Today, meat and livestock accounts for 30% of Irish food and drink exports and is valued at e2.1bn (£1.4bn) by Bord Bia. Two thirds of total meat exports are made up of beef, of which 53% goes to the UK.
According to the latest figures published by Bord Bia, Irish beef makes up 22% of total beef sales in the UK multiples. It believes these levels will be maintained despite the return of Over Thirty Months beef to the UK food chain, as there will be a continued shortage of prime beef reared in the UK due to herd rebuilding.

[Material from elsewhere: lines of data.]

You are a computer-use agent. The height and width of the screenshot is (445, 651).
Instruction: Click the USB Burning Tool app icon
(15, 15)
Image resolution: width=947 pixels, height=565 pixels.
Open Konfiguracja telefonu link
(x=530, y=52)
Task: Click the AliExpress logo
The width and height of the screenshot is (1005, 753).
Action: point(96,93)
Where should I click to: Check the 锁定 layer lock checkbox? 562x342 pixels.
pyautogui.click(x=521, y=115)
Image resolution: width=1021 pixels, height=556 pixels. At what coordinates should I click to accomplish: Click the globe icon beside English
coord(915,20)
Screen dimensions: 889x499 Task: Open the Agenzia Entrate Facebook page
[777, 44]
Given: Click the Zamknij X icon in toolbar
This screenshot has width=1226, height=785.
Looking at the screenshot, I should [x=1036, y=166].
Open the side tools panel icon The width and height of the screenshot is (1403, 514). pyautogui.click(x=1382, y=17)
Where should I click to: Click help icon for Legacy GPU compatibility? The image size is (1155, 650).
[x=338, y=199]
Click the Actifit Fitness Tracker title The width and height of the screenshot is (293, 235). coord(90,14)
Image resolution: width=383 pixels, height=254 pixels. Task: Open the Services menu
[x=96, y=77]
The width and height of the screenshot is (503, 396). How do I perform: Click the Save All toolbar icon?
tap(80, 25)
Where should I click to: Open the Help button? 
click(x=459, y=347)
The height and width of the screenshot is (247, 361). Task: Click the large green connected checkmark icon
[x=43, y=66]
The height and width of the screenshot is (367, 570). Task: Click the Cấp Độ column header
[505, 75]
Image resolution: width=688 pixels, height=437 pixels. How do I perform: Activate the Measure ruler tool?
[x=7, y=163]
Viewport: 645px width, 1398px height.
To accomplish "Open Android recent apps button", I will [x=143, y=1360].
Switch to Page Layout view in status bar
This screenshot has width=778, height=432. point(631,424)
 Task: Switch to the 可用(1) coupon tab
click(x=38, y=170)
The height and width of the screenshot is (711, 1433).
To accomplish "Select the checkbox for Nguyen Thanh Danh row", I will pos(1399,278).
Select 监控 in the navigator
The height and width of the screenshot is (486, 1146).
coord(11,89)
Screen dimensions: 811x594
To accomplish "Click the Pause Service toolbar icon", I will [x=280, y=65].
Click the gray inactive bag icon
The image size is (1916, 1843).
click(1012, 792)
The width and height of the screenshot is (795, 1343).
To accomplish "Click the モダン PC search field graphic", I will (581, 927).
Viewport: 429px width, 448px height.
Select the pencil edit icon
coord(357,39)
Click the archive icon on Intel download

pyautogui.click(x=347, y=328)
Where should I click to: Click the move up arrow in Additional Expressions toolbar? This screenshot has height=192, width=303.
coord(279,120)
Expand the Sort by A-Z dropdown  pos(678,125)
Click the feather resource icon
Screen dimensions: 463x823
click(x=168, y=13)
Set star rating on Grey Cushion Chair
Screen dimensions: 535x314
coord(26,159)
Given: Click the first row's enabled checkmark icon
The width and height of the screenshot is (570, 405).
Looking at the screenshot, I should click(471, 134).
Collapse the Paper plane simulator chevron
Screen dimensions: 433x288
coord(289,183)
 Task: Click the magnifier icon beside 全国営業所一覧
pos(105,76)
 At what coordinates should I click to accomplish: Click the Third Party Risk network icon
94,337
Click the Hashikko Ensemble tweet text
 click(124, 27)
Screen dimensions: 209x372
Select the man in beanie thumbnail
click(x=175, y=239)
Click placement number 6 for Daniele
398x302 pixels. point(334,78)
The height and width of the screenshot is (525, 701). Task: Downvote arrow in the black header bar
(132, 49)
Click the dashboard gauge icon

According to John Purcell, managing director at Tipperary-based organic meat supplier Good Herdsmen, Irish and UK meat has always been viewed by consumers as coming from the same market. Good Herdsmen produces fresh organic beef, pork and lamb products for all the leading Irish retailers, but as a result of the problem of shelf life it has
developed frozen lines for the British market, where its customers include Asda and Fresh & Wild.
“Customers in the UK don’t have the issue with Irish produce that they would with meat from other countries and so they don’t have any problem buying it over British,” he says.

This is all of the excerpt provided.